▶ Work request A: According to the mattress guide, which three things should you consider when buying a mattress?
▶ Work request B: Repeat the mattress guide word for word between "Your mattress is" and "your daily life?", inclusive.
▶ Work request C: Go on with the mattress guide, picking up right after its final sentence.

▶ Extracted text:

- - -

A mattress guide
Mattresses are a pretty big purchase for most people. Nobody wants to make a mattress decision lightly; after all, you spend more than a third of your life on one. Your bed is a place to sleep, a place to make love, even a place to relax and read a book or watch tv while propped up on pillows.
Your mattress is the most intimate furnishing of your most private room, and, ideally, one you rarely need to replace. You buy a new one; you want to get it right. So: what should you look for? What do you consider when buying the most important piece of furniture in your daily life?
The answer to that last question is plain: price, comfort, and materials.
The price ranges for a mattress is huge– we’re talking as low as $80 for a clearance twin at Ikea to as much as $12,000 for a no-expense-spared, adjustable luxury king-sized Duxiana or Tempur-Pedic piece. The breadth of cost and quality in between those two points is staggering.
That’s why it’s a good idea to have a personal budget in mind before you started shopping: you don’t want to them to upsell you on something that’ll send you into $10k worth of debt, but you also don’t want to get stuck sleeping on a brick just because it was affordable. Whatever you end up purchasing, you want to make sure what you pay is what you get when it comes to quality materials, durability, and comfort.
Comfort is vital when it comes to sleeping, lounging, or cuddling on your mattress. What makes a mattress comfortable for you and your loved ones depends on whether or not you have chronic pain or breathing trouble that affects your sleep, your typical sleep positions, and your personal preference.

- - -

▶ Supplied material:
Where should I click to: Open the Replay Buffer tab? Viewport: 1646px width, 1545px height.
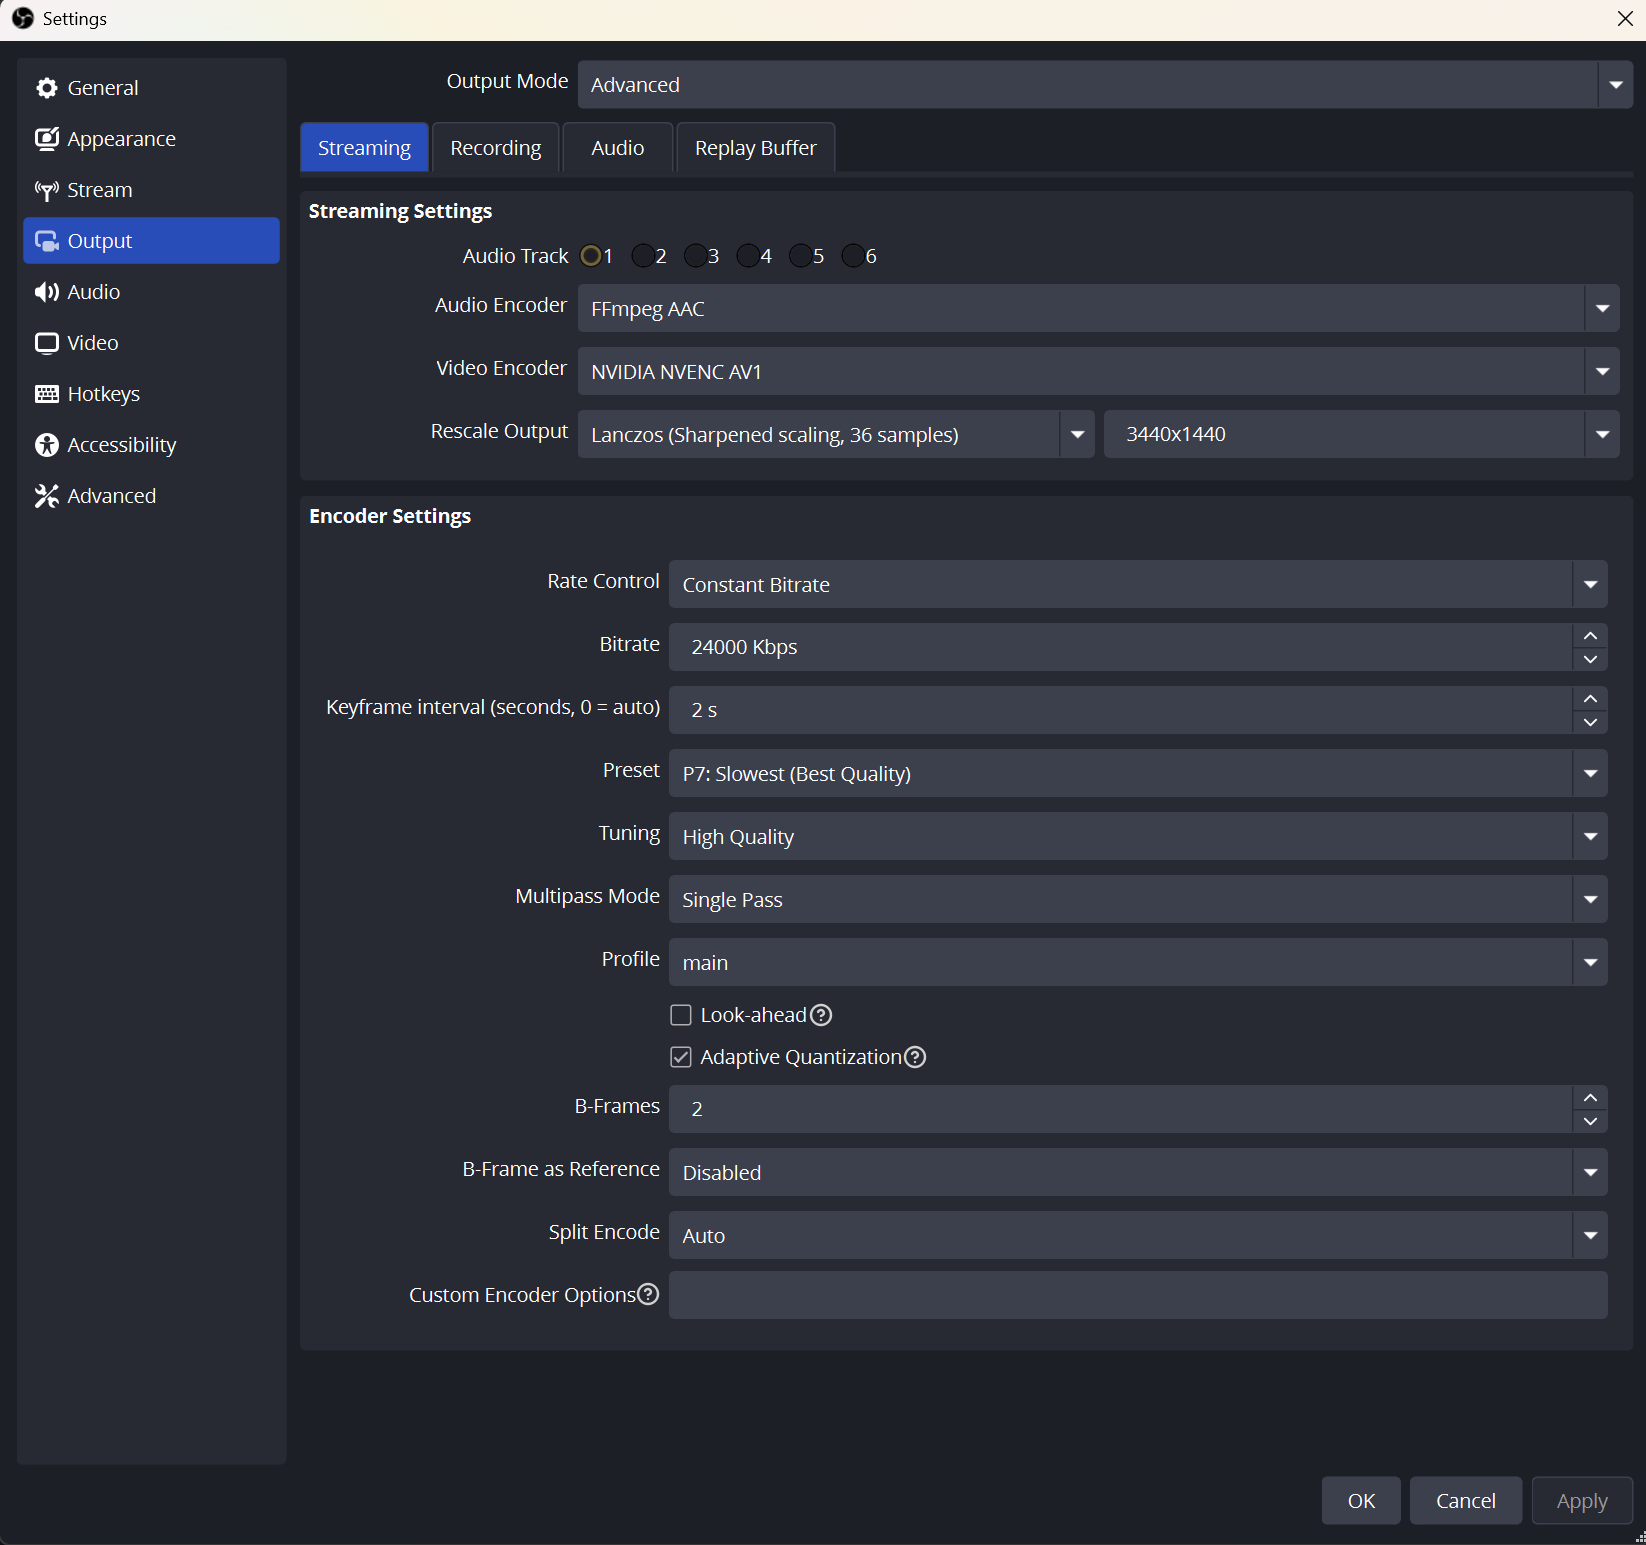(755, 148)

- - -

▶ Written answer A: Price, comfort, and materials.

▶ Written answer B:
Your mattress is the most intimate furnishing of your most private room, and, ideally, one you rarely need to replace. You buy a new one; you want to get it right. So: what should you look for? What do you consider when buying the most important piece of furniture in your daily life?

▶ Written answer C:
In this section, we’ll talk about how different issues affect whether you should choose a soft, medium, medium-firm, or firm mattress to maximize comfort.
Back problems and snoring
The most common medical problems exacerbated by the wrong mattress are lower back problems and breathing trouble (which can cause snoring).
According to WebMD, lower back pain can be soothed when a sleeper’s spine stays aligned all night and ligaments can relax. Doctors recommend memory foam mattresses to keep posture steady during sleep. Alternately, back pain patients with wide hips are often helped by any soft mattress, while firm mattresses help those with narrow hips.
Of course, doctors do note that all patients’ pain improved when sleeping on any new mattress; in one study, most patients slept on mattresses that were almost ten years old, which is too old to be maximally effective.
When it comes to snoring, the best mattresses are those that let you sleep on your side or those that let you sleep slightly elevated, rather than requiring you to lie completely flat when sleeping. Snoring happens when someone’s airways are constricted, and both side sleeping and elevated sleeping opens those airways up. Which brings us to…
There are four positions a person might sleep in. Some people sleep on their stomachs, some on their sides, some on their backs, and some move around a bit in the night.
- Stomach sleepers benefit from medium-to-firm mattresses, as these prevent the back pain that can come from this sleep position.
- Side sleepers often prefer soft mattresses so there isn’t too much pressure on the single point of the hip or shoulder.
- Back sleepers can do with any kind of mattress firmness; it’s all a personal preference.
And if you move around a lot? Aim for something in the middle, to average things out.